I mean, am I thinking about this right? That every row, I have to re-check disver in order to hide/show the cell?
my "|#default=" option (haha) is to not have 'DXWeapStats' that contains 47 switches, but make separate templates for each game, "D1WeapStats", d2, d3 etc, that would be correctly formatted for each game. Then I can have, like... ... (*still thinking*)... well, yeah, no switches. I think. I'm pretty sure, no switches if I do game-specific WeapStats. It's just... the whole point of all the work I've been doing for six weeks is to reduce the amount of duplicated crap everywhere. Should a change ever want to be made in the future, then a person would have to change 5+ templates. But on the first hand in the first place, too much server load is bad all the time, and 'changing multiple templates ohs nos wahh wahh' is... way less bad, at some theoretical point in the future and wouldn't take that long anyway (compared to how many times a server-heavy page would be loaded in all the months in the meantime). If my goal is 'templates make things smaller and faster,' then in this case, 'ONE template to do all the jobs' might actually not be the answer...
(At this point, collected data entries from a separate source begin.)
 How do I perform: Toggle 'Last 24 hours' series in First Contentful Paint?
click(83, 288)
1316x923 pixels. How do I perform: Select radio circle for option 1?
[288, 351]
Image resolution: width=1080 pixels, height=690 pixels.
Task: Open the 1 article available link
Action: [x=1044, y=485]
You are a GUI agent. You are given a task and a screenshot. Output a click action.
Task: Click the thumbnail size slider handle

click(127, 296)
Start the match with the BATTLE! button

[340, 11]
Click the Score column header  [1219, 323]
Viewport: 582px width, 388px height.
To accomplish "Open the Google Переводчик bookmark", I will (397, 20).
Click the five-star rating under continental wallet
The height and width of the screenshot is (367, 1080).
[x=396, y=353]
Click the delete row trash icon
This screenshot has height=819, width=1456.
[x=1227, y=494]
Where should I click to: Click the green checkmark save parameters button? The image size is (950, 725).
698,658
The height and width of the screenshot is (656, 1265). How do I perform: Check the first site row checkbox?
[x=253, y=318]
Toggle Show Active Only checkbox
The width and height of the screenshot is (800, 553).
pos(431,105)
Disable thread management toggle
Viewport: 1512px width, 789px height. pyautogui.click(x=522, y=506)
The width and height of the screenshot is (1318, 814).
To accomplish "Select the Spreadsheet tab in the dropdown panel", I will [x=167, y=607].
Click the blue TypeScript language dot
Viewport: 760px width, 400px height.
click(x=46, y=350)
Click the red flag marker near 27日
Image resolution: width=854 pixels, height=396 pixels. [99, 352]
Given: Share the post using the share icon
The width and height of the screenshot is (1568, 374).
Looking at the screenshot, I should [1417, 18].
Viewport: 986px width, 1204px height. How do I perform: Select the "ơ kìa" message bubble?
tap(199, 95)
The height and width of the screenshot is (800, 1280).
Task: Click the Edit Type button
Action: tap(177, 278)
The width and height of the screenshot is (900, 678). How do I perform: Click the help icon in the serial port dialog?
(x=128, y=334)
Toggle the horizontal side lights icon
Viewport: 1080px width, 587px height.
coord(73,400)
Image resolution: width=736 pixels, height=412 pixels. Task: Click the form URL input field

So, yeah. "Am I blowing it up?" and, "Is there a better way to not blow it up (but still only have one template for all games)?"
(I thought about using template substitution, except that means all the actual data would be on a particular page, say "D3WeapStats_Axe" which would call "DXWeapStats," and then on 'List of D3 Weaps' I would ((subst:D3WeapStats_Axe))..... except that means I'm creating one page per weap type (10) times 6 games, is 60 pages, and that is a ridiculous solution. Plus then I have to document how to tell future editors how to delete the right bits and re-subst in later, in case of changes... so yeah, bad idea.)